Introduction: A crucial component of a hospital's disaster plan is an efficient staff recall communication method. Many hospitals use a “calling tree” protocol to contact staff members and recall them to work. Alternative staff recall methods have been proposed and explored. Methods: An unannounced, multidisciplinary, randomized emergency department (ED) staff recall drill was conducted at night - when there is the greatest need for back-up personnel and staff is most difficult to reach. The drill was performed on December 14, 2017 at 4:00AM and involved ED staff members from three hospitals which are all part of the McGill University Health Centre (MUHC; Montreal, Quebec, Canada). Three tools were compared: manual phone tree, instant messaging application (IMA), and custom-made hospital Short Message Service (SMS) system.
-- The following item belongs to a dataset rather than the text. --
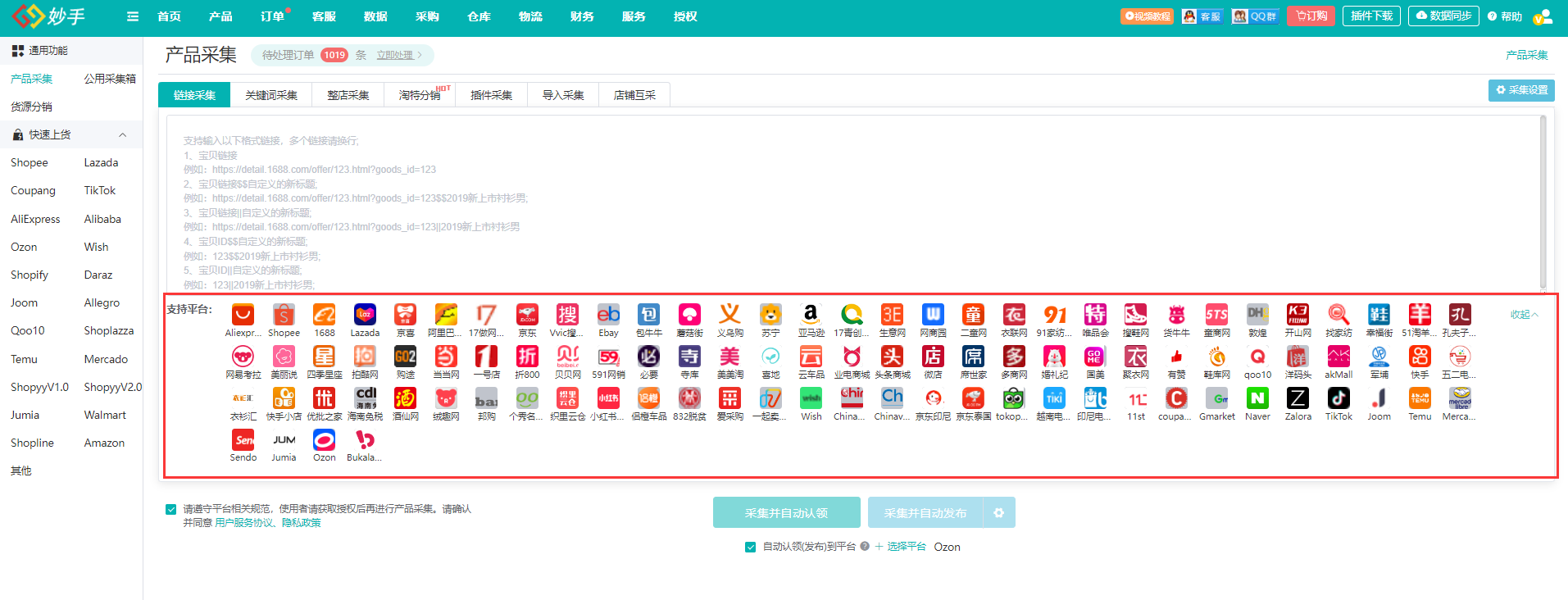Click the Zalora platform icon
Viewport: 1568px width, 600px height.
click(x=1298, y=399)
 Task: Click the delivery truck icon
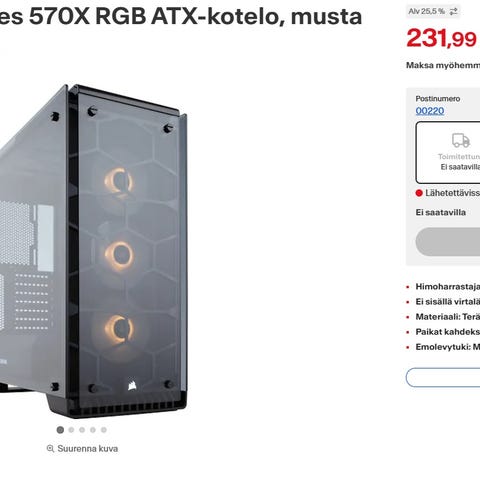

The key outcome measures were proportion of responses at 45 minutes and median response time. Results: One-hundred thirty-two participants were recruited. There were 44 participants in each group after randomization. In the manual phone tree group, 18 (41%) responded within 45 minutes. In the IMA group, 11 participants (25%) responded in the first 45 minutes. In the SMS group, seven participants responded in the first 45 minutes (16%). Manual phone tree was significantly better than SMS with an effect size of 25% (95% confidence interval for effect: 4.6% to 45.0%; P = .018). Conversely, there was no significant difference between manual phone tree and IMA with an effect size of 16% (95% confidence interval for effect: -5.7% to 38.0%; P = .17) There was a statistically significant difference in the median response time between the three groups with the phone tree group presenting the lowest median response time (8.5 minutes; range: 2.0 to 8.5 minutes; P = .000006). Conclusion: Both the phone tree and IMA groups had a significantly higher response rate than the SMS group. There was no significant difference between the proportion of responses at 45 minutes in the phone tree and the IMA arms. This study suggests that an IMA may be a viable alternative to the traditional phone tree method. Limitations of the study include volunteer bias and the fact that there was only one communication drill, which did not allow staff members randomized to the IMA and SMS groups to fully get familiar with the new staff recall methods.